- _Page excerpt_:
---*---

# My First 'Big Horse' Show Yesterday



## Rebecca (May 31, 2009)

I've been riding at Senator Bell Farm for almost a year now after the barn I'd been riding at for 5 years closed down. Yesterday I had my first 'big horse' show, riding a lovely grey mare, Palladium, aka Maude, an eight year old thoroughbred. She is a lesson horse at the barn I ride at and we've been working together since last summer. It's taken a while for us to sort out our differences but this mare and I both have quite a bit of respect for each other. She is beautiful and incredibly willing and has taught me so much! I'm leasing her in June, we are going to have so much fun! She has a very typical mare attitude, but under that she's got a heart of gold.






Anyways, here are some pictures taken yesterday at the show.





Maude & I before our first class










She wouldn't stand still, absolutely hates the bugs, this was probably taken just before she started half-rearing on her way out of the ring.

---*---

- _Data segment_:
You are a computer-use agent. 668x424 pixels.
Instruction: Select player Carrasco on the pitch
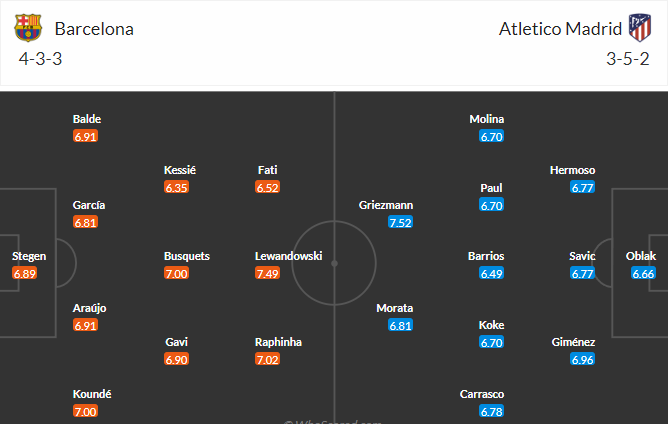pyautogui.click(x=482, y=394)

---*---

- _Your instructions_: Please continue the horse show post about riding Maude, starting right after its last sentence about her half-rearing on the way out of the ring.

- _Task output_:
In the warm up ring











Another girl who rode Maude, I got a few really nice pictures of the two of them. The girl was very nervous but did exceptionally well!










This is Dora, aka Gentlemen Prefer Blondes, she's my trainer's horse, a stunning palomino mare.






Bing, aka Authentic, he's also at the same barn, his rider is the best at the barn, I could watch her ride all day.











Maude






Thanks for looking! Very proud of 'my' girl!





(I do have permission to post.)

Rebecca


----------



## barnbum (May 31, 2009)

What fantastic photos!! You look like a natural up there.



I never tired of watching big horse shows. Thanks for the photo treat.


----------



## luv2ridesaddleseat (May 31, 2009)

Great job Becca!!!! You two look AWESOME!!!!!!! Someday I'm going back to showing big horses again! I love it and miss it! My mare will love it to!!!


----------



## Jill (May 31, 2009)

Those pictures are great!!! You look very good as a rider


----------



## Indian*R*A*I*N*Dance (May 31, 2009)

great job!! i was asked to do a show on saturday, riding a tb, but i didnt feel ready enough as im still afraid of tb's. haha.

shes gorgeous!


----------



## ThreeCFarm (Jun 1, 2009)

You look great!! Congratulations!


----------



## jleonard (Jun 1, 2009)

Congratulations! Maude is a beautiful mare, you two are going to have such fun togeather!


----------



## ILOVEMYHORSECOMANCHE (Jun 2, 2009)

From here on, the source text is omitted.